Christopher Cantwell’s (She Could Fly) newest series focuses on a small town being indoctrinated by a cult like superstore. At first, it was a jigsaw puzzle of ideas and characters: a city council member with an ant problem; a paramedic with a tortured background; a young man who was being abused by his father; the guy that owned the local sound system store; and an employee of Everything who is there to… make people happy.
With the last few issues, a world behind Everything has been revealed, and the disparate story threads have started to weave together. The possible lead characters are starting to find some footing in the dramatic through line.

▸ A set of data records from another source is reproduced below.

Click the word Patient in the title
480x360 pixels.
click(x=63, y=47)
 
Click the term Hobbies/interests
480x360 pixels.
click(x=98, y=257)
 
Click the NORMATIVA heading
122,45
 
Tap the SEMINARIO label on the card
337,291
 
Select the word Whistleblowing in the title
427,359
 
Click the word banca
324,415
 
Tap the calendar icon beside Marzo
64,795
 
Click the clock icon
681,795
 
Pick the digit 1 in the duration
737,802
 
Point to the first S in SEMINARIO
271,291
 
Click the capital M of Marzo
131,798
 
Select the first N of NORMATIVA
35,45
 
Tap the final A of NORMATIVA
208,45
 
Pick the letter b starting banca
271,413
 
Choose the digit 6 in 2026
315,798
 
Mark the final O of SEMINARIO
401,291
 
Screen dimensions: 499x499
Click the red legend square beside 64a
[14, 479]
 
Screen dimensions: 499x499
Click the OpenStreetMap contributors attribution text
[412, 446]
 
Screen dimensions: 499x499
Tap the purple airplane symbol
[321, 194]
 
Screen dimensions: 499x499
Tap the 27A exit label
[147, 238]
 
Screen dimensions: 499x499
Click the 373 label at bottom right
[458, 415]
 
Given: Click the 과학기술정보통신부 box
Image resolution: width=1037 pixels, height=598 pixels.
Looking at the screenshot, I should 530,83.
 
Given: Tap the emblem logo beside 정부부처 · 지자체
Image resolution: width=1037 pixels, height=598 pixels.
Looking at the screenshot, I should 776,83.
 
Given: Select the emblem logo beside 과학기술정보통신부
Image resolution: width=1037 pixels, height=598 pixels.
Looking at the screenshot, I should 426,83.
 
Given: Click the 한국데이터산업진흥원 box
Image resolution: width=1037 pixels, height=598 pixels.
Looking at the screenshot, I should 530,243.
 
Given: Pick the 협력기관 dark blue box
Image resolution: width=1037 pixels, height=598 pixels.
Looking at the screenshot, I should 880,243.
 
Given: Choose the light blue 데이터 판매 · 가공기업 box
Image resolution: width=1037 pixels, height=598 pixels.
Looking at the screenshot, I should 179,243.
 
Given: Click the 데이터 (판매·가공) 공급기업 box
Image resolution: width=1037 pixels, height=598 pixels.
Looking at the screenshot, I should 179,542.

Here’s the thing: Even though I only had the vaguest of notions as to what was going on the first two issues, I couldn’t stop reading. Cantwell approaches his writing with the kind of patient, even-handed style that usually only comes to those who have a massive library of creative projects behind them. They’ve learned to be patient, and it pays off! There’s something intoxicating about his style, about watching these characters make the worst possible choices just to be happy. His style reminds me in some ways of David Lynch and in other ways of Alejandro Jodorowsky. There is an interest in the metaphysical - the exploration of humanity’s state of being - and the artist, I.N.J. Calbard, is up for the challenge, giving us surreal images that draw from Salvador Dali and Luis Bunuel.
The question of “What is happiness?” is a big one these days. At a time when up to 16 million people can suffer from depression, it’s a subject that should be brought about more often. Humanity often seeks the external, the façade of happiness. Where Cantwell is going with Everything is still ultimately up in the air, but he’s got my mind working.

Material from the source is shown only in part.